Your objective: Please edit the data beginning at the line that has "At what coordinates should I click to accomplish: Click blue" and stopping after the line that has "Action: [x=46, y=222]", swapping "blue" for "green" and leaving all else as it is.

[Part of a data file]
* * * * * * * * *
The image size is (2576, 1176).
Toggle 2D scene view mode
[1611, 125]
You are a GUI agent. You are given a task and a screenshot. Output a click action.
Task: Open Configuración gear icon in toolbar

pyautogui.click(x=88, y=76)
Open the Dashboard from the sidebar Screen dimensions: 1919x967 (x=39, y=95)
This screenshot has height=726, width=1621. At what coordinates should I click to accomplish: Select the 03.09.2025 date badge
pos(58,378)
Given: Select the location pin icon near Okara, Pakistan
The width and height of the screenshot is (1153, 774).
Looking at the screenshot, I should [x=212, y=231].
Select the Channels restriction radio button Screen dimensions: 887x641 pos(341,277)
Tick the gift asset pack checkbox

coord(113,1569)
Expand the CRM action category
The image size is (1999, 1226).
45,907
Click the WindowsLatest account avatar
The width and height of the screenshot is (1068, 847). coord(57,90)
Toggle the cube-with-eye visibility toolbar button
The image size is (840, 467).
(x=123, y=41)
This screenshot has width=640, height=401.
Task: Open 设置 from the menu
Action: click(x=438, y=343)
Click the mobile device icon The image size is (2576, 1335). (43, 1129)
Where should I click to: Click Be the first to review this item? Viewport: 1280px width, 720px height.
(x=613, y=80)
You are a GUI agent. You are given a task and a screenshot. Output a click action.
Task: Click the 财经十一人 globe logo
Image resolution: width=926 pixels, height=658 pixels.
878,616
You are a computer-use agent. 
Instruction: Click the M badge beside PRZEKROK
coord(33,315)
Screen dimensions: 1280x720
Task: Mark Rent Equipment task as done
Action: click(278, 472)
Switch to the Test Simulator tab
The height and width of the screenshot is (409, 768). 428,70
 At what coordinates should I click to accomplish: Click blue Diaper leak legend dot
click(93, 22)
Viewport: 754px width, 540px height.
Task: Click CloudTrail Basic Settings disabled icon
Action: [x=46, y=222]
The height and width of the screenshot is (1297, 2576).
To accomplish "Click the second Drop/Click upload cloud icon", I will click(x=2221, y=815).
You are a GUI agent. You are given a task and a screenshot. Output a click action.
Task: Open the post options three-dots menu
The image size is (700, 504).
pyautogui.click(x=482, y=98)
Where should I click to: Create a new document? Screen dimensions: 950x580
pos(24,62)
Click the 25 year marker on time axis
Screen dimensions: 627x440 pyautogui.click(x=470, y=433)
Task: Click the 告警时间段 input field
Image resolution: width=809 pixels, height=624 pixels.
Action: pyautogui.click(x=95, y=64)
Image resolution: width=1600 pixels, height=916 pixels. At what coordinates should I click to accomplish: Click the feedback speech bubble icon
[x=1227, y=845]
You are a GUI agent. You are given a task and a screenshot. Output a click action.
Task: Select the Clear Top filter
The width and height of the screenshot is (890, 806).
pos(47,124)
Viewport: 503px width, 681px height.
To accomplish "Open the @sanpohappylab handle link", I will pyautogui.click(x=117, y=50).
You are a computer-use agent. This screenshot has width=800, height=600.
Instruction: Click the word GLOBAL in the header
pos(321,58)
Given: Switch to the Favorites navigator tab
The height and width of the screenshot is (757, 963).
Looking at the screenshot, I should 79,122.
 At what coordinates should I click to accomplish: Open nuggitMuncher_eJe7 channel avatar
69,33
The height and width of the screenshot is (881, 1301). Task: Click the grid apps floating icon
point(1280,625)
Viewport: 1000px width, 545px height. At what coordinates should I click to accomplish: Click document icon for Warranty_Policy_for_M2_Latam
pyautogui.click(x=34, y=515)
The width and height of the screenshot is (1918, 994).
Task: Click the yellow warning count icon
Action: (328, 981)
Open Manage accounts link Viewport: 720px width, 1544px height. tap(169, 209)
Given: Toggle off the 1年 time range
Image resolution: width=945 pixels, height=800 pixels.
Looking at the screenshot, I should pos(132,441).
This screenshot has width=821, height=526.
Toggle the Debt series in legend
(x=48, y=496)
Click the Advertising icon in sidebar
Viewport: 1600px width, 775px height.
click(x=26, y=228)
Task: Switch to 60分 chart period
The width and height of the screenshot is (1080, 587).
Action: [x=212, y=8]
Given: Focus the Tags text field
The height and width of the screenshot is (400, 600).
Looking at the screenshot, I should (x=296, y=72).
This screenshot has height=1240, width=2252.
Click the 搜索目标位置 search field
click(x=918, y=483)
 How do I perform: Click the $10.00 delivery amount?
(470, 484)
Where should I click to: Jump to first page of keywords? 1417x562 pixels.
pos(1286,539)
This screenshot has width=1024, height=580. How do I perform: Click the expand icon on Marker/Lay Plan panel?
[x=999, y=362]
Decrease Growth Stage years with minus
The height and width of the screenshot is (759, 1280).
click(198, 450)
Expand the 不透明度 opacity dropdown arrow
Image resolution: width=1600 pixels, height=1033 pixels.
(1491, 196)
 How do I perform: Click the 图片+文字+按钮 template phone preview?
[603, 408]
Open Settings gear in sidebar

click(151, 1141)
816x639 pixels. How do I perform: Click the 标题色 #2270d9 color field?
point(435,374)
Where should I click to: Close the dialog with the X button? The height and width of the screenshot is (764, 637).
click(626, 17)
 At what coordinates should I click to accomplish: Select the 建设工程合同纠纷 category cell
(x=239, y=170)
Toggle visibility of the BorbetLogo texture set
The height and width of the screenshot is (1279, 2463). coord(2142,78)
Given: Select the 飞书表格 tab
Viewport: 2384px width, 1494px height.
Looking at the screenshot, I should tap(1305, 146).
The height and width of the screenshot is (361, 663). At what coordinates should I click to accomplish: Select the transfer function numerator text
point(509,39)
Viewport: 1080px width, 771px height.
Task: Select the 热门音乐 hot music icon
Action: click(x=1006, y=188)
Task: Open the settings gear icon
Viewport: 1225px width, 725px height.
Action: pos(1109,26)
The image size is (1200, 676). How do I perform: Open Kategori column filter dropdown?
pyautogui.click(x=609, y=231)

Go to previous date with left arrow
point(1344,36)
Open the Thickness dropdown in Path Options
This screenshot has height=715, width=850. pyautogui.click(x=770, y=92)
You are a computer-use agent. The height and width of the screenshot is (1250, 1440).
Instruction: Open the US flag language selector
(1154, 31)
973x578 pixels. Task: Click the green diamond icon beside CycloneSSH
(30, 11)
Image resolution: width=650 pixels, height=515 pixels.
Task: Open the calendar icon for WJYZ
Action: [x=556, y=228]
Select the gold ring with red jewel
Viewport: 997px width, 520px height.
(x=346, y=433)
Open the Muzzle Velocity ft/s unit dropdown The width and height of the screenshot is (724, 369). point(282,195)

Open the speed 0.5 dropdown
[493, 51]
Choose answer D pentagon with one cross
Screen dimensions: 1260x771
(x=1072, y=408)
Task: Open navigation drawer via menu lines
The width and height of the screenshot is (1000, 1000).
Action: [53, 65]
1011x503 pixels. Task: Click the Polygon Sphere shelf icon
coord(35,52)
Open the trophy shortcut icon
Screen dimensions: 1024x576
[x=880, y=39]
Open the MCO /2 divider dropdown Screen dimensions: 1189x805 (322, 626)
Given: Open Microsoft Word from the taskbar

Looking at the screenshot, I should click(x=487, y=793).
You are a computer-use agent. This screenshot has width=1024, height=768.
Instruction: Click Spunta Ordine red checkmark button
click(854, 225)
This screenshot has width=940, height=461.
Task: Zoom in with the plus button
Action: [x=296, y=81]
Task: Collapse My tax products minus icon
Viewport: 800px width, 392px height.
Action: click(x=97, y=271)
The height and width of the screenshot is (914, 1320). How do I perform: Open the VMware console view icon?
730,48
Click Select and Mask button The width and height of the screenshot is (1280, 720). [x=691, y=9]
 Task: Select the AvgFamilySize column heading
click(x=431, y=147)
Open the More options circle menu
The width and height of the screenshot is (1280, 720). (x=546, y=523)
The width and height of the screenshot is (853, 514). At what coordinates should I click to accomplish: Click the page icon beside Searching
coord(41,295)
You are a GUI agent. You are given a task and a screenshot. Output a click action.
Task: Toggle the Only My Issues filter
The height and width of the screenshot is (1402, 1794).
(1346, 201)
* * * * * * * * *
Result:
 At what coordinates should I click to accomplish: Click green Diaper leak legend dot
click(93, 22)
Viewport: 754px width, 540px height.
Task: Click CloudTrail Basic Settings disabled icon
Action: [x=46, y=222]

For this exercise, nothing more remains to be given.